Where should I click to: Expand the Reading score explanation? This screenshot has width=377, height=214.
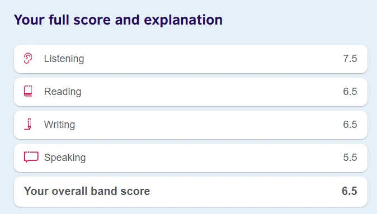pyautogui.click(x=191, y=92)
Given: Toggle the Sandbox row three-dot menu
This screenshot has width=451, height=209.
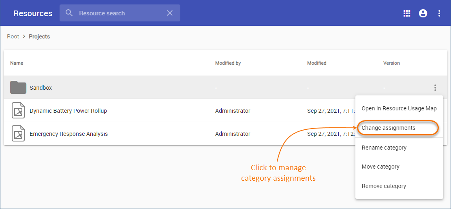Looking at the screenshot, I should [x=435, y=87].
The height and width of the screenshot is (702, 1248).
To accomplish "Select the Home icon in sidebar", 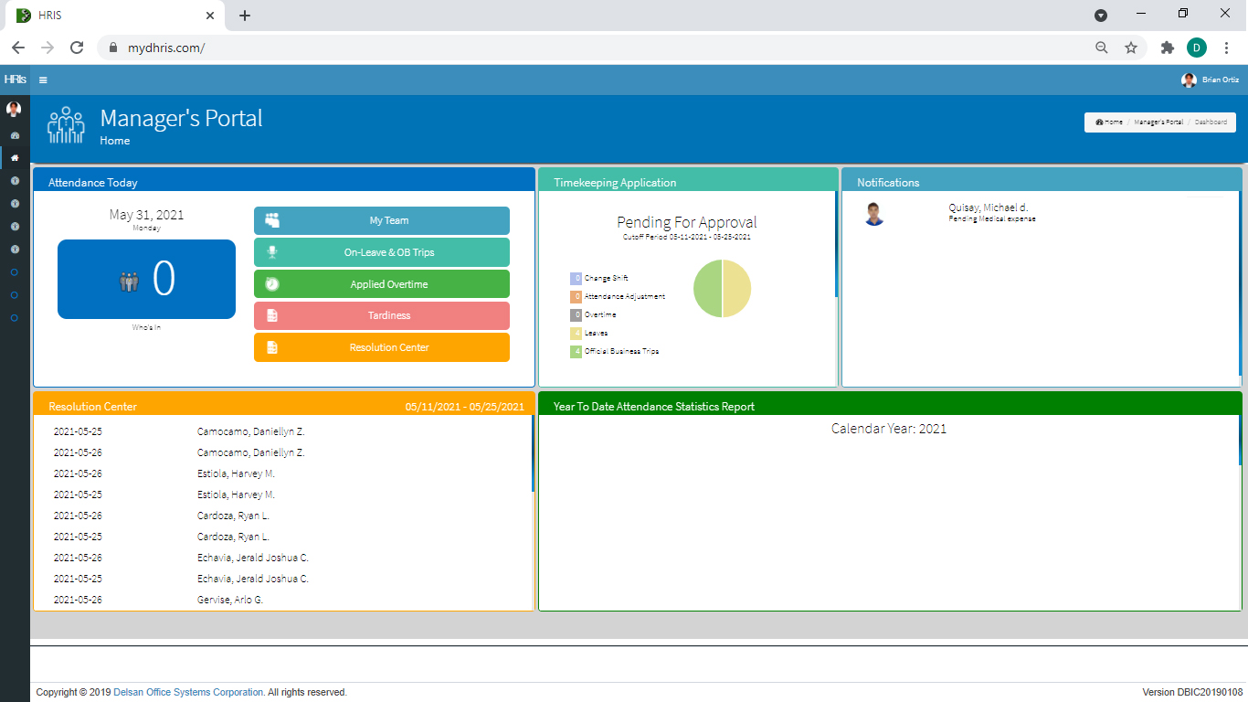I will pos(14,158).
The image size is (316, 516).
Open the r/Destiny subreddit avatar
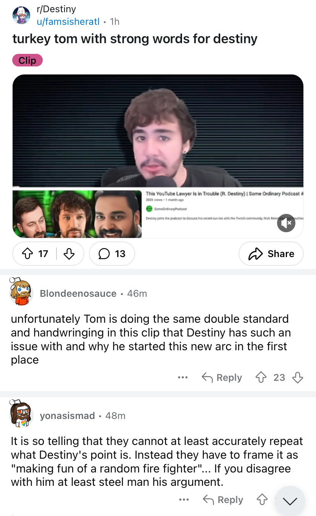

· · · · · · ·

**WHAT YOU HAVE TO DO**:
Output a verbatim copy of the lines from the line containing "The image size is (316, 516)." through the end of the data, both included, without any images.

**OUTPUT BELOW**:
The image size is (316, 516).
Open the r/Destiny subreddit avatar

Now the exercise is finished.